§ Problem statement
The expected output is an exact copy of the lines from the one containing "The width and" to the final line below, minus any pictures.

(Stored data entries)
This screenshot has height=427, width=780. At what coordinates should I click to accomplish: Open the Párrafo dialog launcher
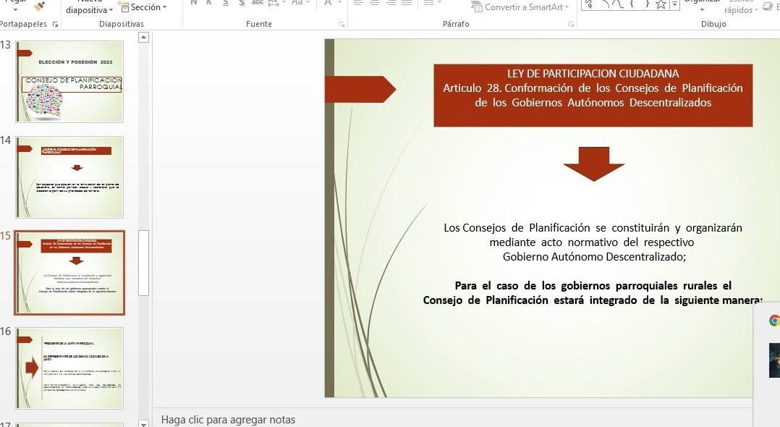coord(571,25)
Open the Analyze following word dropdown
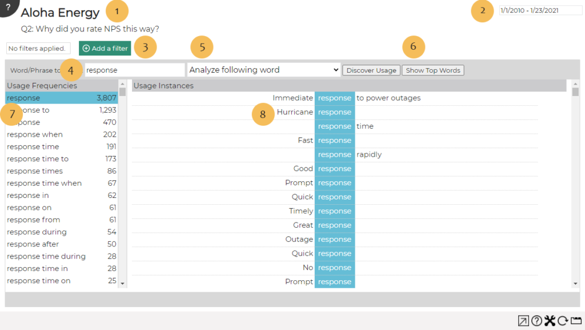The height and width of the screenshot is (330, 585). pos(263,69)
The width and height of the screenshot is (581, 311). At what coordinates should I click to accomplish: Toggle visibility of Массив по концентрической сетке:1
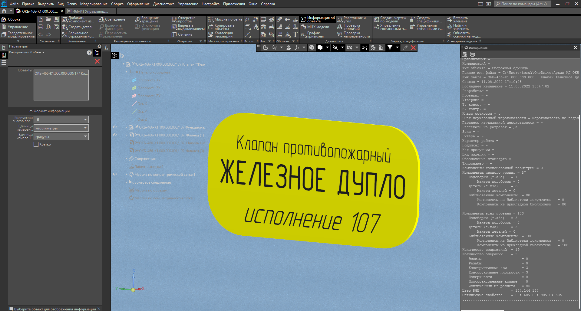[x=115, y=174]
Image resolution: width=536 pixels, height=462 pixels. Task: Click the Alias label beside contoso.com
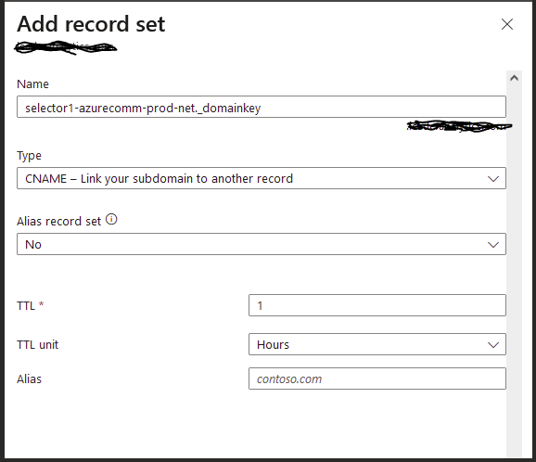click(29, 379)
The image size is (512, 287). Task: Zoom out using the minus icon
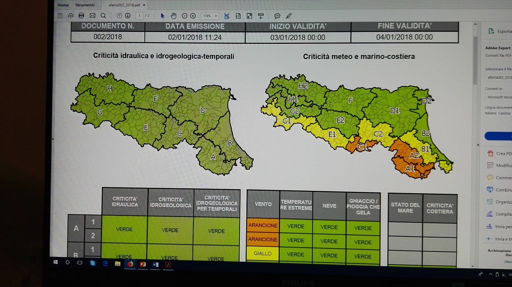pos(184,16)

§ Exercise solution
The width and height of the screenshot is (581, 311). At what coordinates should I click to accomplish: Toggle visibility of Массив по концентрической сетке:1
[x=115, y=174]
Image resolution: width=536 pixels, height=462 pixels. Task: Click the Alias label beside contoso.com
click(29, 379)
The image size is (512, 287). Task: Zoom out using the minus icon
pos(184,16)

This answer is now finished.